You will lead through influence, applying your unique combination of cloud infrastructure expertise and software engineering skills to solve complex reliability, scalability and operability challenges across our products and services.
You will enable teams by designing reusable cloud patterns, automation and guardrails to accelerate product delivery.
Monitor and improve service availability, performance and operability, ensuring systems meet defined SLAs and SLOs.
Define and evolve reliability metrics (SLIs and SLOs) and ensure they are observable and actionable.
Serve as an escalation point for critical incidents.
Lead incident response and blameless postmortems.
Drive proactive reliability improvements through problem identification, root cause analysis, remediation and systemic fixes.
Partner with development teams to design, deploy and manage cloud infrastructure using modern best practices.
Establish and evolve cloud standards, guardrails, and best practices that balance autonomy, security, reliability and cost efficiency.
Collaborate with product, platform, QA, and security team throughout the software lifecycle to deliver reliable, scalable, and compliant systems.
Advocate for changes that improve system reliability and engineering velocity.

Requirements

5+ years of experience in software engineering and SRE / DevOps roles supporting production systems.
Strong hands-on experience with C#, Python, Java, or Go particularly for tooling and automation.
Deep experience in at least one major cloud environment - Azure strongly preferred.
Hands-On experience with Kubernetes and containerized workloads (AKS, Helm, Kustomize)

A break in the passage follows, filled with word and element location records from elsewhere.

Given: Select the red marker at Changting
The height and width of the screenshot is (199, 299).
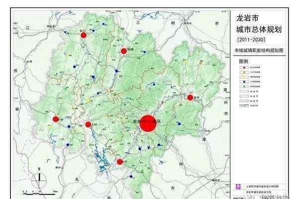Looking at the screenshot, I should point(84,35).
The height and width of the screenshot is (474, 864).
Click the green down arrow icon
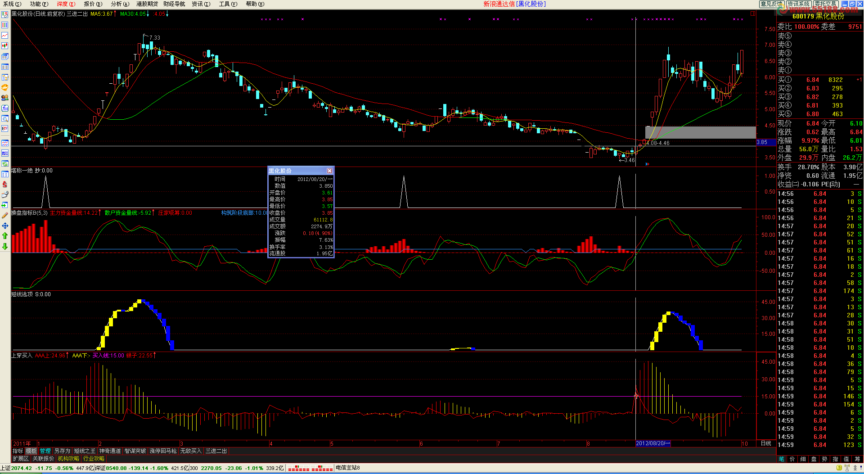5,246
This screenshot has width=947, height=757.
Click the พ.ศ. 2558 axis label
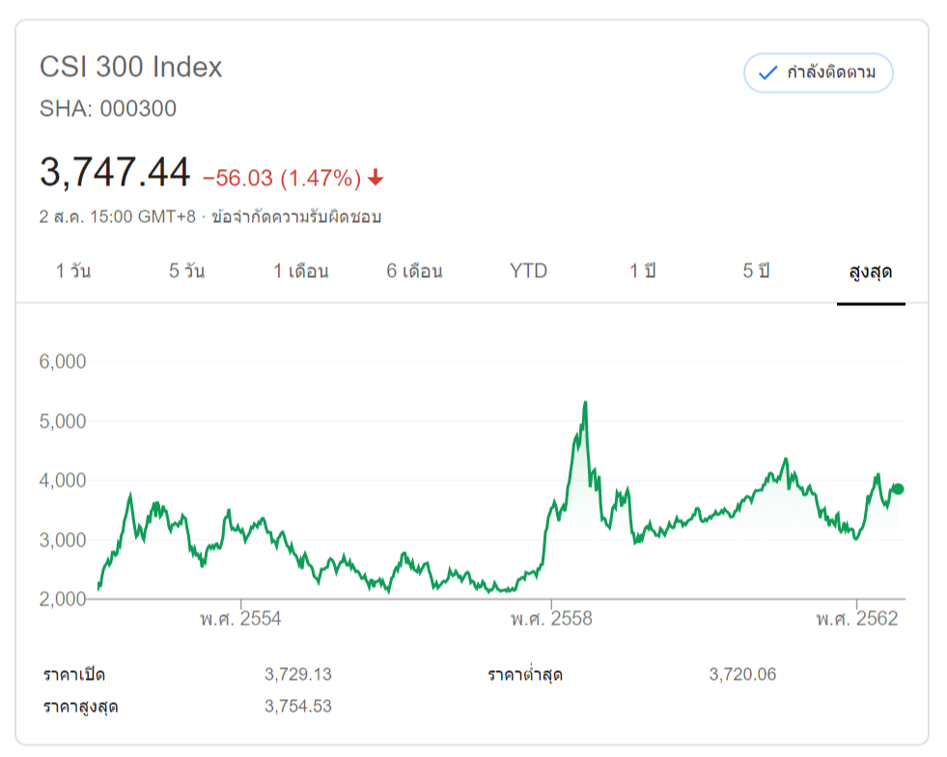tap(551, 619)
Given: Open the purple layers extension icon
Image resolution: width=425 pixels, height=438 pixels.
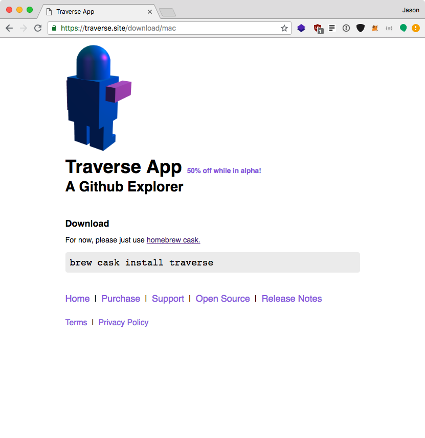Looking at the screenshot, I should point(302,28).
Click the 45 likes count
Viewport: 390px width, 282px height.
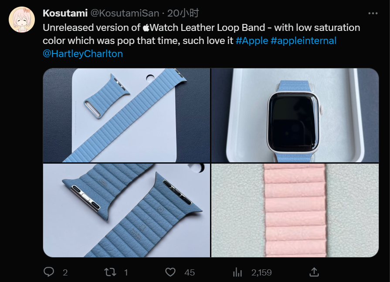(190, 272)
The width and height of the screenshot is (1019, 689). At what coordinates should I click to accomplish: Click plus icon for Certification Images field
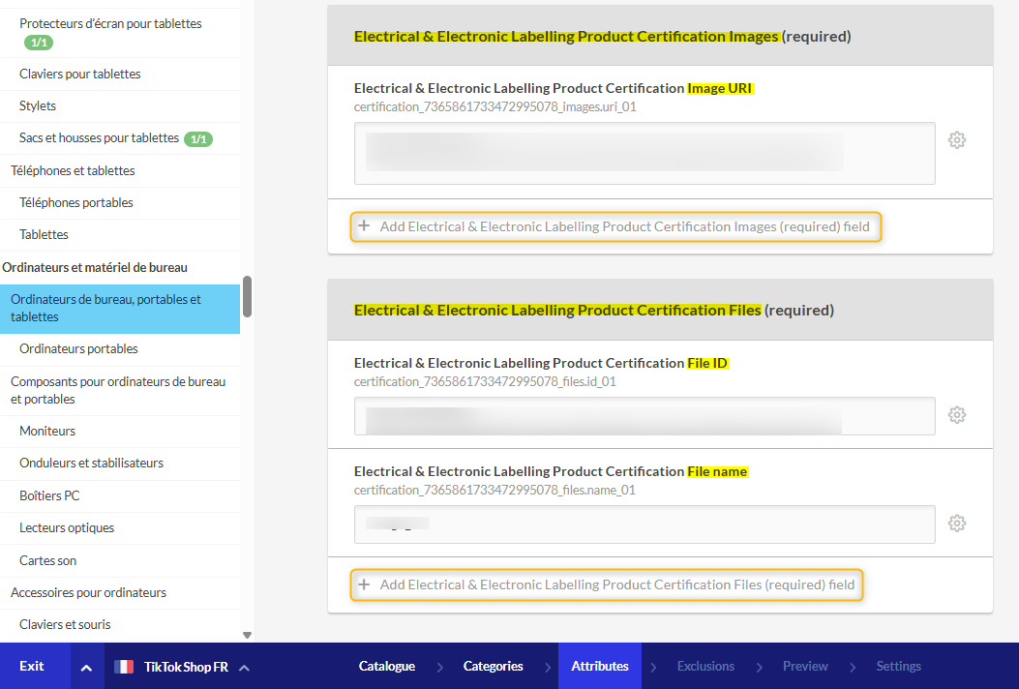click(364, 226)
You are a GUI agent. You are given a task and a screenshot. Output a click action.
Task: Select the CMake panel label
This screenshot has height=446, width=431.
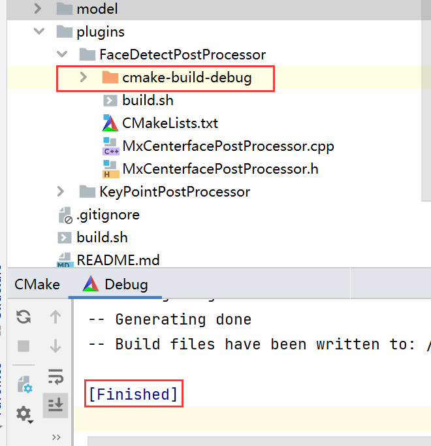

Experience with Infrastructure as Code using Bicep or Terraform in complex cloud environments.
Strong background in observability platforms and monitoring strategies (Datadog, Prometheus etc.)
Working knowledge of GitOps and experience building and maintaining CI/CD Pipelines (Jenkins, Azure DevOps)
Systems-oriented mindset with a focus on availability, resilience and enabling teams to operate effectively in the cloud.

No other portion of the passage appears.